Give it to me BIG! I really, really need the big picture first.
I’m a conceptual thinker and mistakenly think that everyone is this way, when only about 1/4th the population is this way. I took a class recently with an instructor that was decidedly NOT a big picture thinker. She was very good at what she does, but her teaching skills did not serve a number of us in the class. It made me recall the trauma of my childhood – lost in a detail-oriented world. I can work the details, but I first need the big picture. Show me a map of where we’re going, if you want me to follow you.
The difference is like this: about 75% of the population learns step-by-step. Once you master the first building block, you learn the next. When it’s mastered, you learn the next, etc. At the end, you are at the top of a staircase, looking down, seeing how they all fit together to bring you to a new place or concept. Conceptual thinkers like to run up the staircase and see where they are supposed to go. They see how different pieces fit together to make the whole, then learn each piece as it fits into the whole. Nothing is isolated, each piece has a job in relation to everything else.

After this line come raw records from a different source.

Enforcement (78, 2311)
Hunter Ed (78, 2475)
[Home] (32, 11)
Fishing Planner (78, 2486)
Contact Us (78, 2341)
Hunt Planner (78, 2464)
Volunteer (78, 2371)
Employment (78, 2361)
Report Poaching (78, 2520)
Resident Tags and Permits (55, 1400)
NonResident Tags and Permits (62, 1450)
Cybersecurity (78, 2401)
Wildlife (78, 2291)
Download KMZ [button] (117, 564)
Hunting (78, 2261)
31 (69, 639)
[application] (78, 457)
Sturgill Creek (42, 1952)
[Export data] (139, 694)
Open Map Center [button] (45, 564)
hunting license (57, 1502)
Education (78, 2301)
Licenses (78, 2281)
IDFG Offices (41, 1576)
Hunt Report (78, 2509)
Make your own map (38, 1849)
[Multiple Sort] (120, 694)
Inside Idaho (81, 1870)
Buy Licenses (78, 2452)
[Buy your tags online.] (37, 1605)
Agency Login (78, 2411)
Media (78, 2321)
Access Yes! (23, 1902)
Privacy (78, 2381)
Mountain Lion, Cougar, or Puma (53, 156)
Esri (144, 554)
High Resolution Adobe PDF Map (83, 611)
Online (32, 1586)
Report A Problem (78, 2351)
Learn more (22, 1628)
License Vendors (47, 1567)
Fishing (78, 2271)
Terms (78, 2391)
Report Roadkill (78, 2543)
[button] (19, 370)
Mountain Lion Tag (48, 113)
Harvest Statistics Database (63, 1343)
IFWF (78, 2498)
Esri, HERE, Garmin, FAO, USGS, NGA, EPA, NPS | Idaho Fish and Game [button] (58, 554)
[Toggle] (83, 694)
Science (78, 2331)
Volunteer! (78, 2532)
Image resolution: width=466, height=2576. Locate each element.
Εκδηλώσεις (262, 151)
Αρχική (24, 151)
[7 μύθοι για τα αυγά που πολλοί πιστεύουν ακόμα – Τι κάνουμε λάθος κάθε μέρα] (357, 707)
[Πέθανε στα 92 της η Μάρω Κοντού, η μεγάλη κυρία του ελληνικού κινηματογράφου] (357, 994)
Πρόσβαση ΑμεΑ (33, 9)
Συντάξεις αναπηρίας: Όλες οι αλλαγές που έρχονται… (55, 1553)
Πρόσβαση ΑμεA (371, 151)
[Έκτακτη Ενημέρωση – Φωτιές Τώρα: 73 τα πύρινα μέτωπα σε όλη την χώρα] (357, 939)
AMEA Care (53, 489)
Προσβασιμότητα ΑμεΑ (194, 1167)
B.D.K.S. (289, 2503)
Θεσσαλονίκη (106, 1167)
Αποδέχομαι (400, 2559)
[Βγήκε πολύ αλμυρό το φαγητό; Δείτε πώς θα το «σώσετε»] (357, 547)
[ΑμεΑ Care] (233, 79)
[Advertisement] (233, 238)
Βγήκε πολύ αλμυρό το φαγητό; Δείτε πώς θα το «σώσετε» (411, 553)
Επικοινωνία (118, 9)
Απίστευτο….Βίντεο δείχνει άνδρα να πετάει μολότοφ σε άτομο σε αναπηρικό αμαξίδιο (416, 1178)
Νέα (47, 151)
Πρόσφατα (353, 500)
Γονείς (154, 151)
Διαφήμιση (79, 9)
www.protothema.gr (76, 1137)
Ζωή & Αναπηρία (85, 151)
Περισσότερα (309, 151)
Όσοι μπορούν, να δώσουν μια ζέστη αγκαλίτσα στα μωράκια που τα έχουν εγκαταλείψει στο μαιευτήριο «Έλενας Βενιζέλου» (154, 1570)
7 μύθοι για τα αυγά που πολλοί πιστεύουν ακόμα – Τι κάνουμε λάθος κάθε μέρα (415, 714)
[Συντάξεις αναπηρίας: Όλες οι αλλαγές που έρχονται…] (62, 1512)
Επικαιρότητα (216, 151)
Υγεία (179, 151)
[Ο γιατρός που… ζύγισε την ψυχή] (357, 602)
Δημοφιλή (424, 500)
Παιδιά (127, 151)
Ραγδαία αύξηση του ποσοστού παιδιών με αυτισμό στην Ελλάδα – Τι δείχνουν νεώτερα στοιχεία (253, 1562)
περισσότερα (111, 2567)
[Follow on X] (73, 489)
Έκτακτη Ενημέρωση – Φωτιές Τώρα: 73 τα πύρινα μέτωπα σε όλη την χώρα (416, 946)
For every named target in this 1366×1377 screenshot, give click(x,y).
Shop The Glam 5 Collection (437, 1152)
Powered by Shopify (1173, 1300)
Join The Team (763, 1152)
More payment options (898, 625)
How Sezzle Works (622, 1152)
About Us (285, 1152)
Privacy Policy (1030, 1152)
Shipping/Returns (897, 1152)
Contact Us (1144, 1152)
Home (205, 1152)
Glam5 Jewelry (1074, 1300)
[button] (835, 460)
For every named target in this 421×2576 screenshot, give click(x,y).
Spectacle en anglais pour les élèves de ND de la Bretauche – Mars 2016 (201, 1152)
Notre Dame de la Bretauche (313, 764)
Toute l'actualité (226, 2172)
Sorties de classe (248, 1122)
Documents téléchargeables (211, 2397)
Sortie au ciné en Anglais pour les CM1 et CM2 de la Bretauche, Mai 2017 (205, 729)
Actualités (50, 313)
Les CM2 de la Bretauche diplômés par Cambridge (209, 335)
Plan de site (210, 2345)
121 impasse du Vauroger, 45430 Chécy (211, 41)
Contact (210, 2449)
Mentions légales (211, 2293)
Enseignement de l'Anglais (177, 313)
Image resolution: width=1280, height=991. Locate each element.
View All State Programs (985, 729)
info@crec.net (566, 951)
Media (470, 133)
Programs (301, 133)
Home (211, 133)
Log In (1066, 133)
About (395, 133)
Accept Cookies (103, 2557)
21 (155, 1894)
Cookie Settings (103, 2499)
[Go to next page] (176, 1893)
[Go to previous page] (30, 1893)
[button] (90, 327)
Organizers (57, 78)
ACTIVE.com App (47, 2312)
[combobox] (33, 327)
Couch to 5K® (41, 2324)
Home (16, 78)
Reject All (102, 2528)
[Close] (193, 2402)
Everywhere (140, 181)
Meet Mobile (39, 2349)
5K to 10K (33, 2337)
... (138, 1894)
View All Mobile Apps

In my developmental years, my teachers were grounded, step-by-step people. They taught things one step at a time, and when all the steps had been covered, there was the big “reveal” when they showed how all the steps fit into a big picture. I didn’t realize how poorly this worked for me until my junior year in high school, when I took a government class and then a year later, an economics class. I was thrilled! These classes were big-picture concepts in their totality; it was all very conceptual and large-scale. I remember feeling so happy that I found something that made perfect sense, with rules that I understood.
Sometimes, I realize that what looked like a finished concept was actually a building block to a much larger construct. In this way, my world keeps expanding. I remember the day when I realized that my childhood church’s thinking was too small, too regimented, and exclusive. When I examined my personal beliefs, I realized that I no longer shared the group’s fundamental beliefs. I needed a different way that included additional elements that they excluded. So I made a change.
In other areas of my life, I realized I’d outgrown my previous paradigm, and moved on to a new world view that encompassed more of my experiences, beliefs, and way of life. I’ve grown, I’ve allowed my world to grow too. I’m a much better parent, partner, and individual. Some of this is just a change in maturity level, but some of it is because I’ve had the courage to reexamine where my building blocks take me from time to time.
With my experiences, my big picture gets bigger. I don’t make decisions based on what’s best for my family, county, city, state, or country; I try to consider the whole planet. I’ve accepted new constructs and approaches as I’ve expanded my conceptual world. This idea isn’t confined to conceptual learners, it is available to us all. Was this unsettling for those around me who didn’t want an expanded world? Yes. But you know, some of them have kept step with me and expanded their worlds too. You just never know how others will react. What have you outgrown, that you need to let go of?